▶ **DEINE AUFGABE**: Zieh aus dem Material unten jede Zeile heraus, in der das Wort „Satin“ vorkommt. Achte dabei auf Groß- und Kleinschreibung.

▶ **DAS MATERIAL**:

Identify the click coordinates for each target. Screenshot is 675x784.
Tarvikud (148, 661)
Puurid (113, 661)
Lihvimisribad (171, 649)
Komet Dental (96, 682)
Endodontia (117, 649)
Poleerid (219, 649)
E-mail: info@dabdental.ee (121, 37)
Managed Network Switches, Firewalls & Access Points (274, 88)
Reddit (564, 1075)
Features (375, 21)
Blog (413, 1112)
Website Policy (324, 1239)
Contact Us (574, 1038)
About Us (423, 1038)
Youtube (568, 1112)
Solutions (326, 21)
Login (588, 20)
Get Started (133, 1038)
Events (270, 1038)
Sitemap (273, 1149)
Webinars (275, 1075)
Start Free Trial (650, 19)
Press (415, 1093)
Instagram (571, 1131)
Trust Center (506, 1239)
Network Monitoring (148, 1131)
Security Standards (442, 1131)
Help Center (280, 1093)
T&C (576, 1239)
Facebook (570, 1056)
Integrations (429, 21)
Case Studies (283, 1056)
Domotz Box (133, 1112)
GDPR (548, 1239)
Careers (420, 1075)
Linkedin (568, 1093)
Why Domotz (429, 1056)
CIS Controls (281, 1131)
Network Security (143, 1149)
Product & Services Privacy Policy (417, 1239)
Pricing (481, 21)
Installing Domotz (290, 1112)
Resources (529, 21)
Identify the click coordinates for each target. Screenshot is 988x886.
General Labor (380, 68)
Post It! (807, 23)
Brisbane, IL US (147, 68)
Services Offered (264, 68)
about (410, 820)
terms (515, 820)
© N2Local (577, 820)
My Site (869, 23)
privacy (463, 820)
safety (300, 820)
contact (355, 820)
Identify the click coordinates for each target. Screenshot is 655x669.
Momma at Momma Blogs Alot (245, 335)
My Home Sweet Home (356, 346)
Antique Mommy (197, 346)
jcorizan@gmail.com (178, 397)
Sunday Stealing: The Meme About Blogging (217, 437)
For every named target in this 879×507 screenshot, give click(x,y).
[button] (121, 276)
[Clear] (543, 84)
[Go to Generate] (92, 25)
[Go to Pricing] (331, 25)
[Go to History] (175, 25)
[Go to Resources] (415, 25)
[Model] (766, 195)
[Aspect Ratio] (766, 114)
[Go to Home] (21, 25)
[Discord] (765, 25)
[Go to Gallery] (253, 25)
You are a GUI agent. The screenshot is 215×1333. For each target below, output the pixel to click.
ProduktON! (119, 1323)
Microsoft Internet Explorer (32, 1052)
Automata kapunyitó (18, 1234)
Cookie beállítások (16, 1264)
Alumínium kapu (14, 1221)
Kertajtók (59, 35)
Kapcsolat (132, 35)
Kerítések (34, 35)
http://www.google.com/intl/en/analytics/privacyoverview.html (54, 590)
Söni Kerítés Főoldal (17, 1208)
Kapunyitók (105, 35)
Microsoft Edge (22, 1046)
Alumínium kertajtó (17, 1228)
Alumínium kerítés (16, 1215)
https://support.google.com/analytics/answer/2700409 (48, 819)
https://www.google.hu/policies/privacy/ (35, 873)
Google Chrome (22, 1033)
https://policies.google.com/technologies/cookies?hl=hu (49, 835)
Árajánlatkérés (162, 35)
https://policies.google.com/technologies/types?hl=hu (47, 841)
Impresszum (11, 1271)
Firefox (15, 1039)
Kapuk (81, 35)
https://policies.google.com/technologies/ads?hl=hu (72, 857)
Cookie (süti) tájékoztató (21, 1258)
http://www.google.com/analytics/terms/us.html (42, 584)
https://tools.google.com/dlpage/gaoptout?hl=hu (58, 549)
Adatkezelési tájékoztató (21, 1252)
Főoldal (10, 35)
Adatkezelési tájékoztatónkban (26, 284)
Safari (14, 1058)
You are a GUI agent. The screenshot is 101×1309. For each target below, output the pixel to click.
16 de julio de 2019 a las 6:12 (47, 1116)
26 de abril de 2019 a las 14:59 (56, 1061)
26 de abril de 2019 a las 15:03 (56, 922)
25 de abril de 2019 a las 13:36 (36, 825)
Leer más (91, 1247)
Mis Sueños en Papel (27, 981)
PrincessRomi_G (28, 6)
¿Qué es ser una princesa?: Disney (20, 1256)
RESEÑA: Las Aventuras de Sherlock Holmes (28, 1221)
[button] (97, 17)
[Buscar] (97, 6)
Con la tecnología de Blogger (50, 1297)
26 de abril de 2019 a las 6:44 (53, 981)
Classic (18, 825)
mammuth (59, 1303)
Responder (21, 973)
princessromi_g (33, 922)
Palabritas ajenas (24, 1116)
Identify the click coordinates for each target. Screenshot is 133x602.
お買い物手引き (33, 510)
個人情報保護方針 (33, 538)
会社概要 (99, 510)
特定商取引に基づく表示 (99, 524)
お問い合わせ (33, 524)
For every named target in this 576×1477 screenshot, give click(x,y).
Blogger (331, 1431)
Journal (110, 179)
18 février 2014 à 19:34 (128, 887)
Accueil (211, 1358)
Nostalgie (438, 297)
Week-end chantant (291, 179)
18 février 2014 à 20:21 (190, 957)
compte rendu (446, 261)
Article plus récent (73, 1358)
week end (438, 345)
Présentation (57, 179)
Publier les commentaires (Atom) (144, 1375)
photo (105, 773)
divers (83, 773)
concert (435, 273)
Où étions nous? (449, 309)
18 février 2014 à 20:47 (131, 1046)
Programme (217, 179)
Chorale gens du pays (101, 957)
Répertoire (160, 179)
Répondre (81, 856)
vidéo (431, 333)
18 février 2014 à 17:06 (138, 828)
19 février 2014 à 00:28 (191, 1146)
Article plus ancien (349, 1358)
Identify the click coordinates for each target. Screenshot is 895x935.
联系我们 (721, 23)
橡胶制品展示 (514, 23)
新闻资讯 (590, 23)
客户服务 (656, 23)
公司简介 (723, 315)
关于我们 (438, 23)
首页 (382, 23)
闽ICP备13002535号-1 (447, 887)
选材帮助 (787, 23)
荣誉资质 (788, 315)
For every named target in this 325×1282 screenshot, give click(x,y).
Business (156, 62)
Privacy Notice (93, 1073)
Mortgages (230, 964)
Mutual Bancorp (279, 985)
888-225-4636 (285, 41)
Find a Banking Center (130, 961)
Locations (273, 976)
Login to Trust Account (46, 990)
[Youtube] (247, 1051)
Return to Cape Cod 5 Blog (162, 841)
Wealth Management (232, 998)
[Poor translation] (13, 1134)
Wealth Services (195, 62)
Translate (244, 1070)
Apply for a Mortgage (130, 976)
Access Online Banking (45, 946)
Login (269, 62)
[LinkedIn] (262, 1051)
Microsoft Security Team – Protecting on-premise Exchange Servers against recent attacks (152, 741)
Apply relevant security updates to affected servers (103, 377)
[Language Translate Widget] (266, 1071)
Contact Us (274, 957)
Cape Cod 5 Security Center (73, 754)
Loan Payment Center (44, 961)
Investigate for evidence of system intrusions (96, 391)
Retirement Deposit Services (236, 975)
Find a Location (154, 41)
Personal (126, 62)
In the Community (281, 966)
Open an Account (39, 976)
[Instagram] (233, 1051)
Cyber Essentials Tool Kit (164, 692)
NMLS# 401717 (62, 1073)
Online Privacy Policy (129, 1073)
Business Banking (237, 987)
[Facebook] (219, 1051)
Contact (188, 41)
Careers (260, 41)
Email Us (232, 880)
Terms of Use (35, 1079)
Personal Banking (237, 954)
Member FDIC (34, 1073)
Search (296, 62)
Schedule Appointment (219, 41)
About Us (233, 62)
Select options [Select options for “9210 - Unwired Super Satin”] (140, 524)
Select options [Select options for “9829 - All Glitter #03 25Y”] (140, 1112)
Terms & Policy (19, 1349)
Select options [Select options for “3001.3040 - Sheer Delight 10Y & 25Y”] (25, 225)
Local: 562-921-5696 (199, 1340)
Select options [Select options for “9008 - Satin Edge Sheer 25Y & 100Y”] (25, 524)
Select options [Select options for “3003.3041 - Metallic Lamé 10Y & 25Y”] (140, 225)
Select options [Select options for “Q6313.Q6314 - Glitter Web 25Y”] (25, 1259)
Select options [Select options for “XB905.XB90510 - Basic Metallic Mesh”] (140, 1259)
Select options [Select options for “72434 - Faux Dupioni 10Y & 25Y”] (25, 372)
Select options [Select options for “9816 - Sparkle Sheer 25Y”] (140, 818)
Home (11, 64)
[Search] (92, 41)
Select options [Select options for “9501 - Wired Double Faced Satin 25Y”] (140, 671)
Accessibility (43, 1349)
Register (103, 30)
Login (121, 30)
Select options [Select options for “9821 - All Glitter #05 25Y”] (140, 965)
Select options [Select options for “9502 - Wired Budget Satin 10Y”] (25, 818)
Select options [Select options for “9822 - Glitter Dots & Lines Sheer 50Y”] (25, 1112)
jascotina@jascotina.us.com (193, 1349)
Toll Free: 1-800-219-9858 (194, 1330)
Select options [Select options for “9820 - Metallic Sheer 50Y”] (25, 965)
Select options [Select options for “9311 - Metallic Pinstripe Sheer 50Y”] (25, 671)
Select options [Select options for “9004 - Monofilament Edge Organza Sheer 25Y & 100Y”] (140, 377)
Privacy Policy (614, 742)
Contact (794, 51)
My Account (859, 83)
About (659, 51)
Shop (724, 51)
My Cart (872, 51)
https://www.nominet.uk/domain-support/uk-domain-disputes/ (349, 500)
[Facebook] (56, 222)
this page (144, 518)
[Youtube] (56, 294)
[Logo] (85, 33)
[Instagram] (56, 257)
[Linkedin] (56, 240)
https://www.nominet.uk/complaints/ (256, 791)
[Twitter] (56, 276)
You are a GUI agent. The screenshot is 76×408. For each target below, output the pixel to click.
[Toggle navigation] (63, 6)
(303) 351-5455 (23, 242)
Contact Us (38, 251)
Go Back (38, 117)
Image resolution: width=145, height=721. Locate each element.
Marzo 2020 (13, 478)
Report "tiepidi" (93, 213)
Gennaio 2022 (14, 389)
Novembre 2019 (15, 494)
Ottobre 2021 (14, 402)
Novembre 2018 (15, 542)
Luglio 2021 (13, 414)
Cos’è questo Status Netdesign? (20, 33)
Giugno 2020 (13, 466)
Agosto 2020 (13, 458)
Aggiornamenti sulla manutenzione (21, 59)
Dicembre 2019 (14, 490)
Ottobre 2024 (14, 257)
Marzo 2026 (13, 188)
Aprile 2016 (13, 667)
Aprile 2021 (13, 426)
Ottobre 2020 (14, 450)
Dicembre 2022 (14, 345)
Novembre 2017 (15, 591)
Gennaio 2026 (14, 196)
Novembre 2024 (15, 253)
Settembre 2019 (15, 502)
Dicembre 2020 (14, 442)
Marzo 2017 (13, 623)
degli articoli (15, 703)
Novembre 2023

▶ **ERLEDIGTE AUFGABE**:
Select options [Select options for “9210 - Unwired Super Satin”] (140, 524)
Select options [Select options for “9008 - Satin Edge Sheer 25Y & 100Y”] (25, 524)
Select options [Select options for “9501 - Wired Double Faced Satin 25Y”] (140, 671)
Select options [Select options for “9502 - Wired Budget Satin 10Y”] (25, 818)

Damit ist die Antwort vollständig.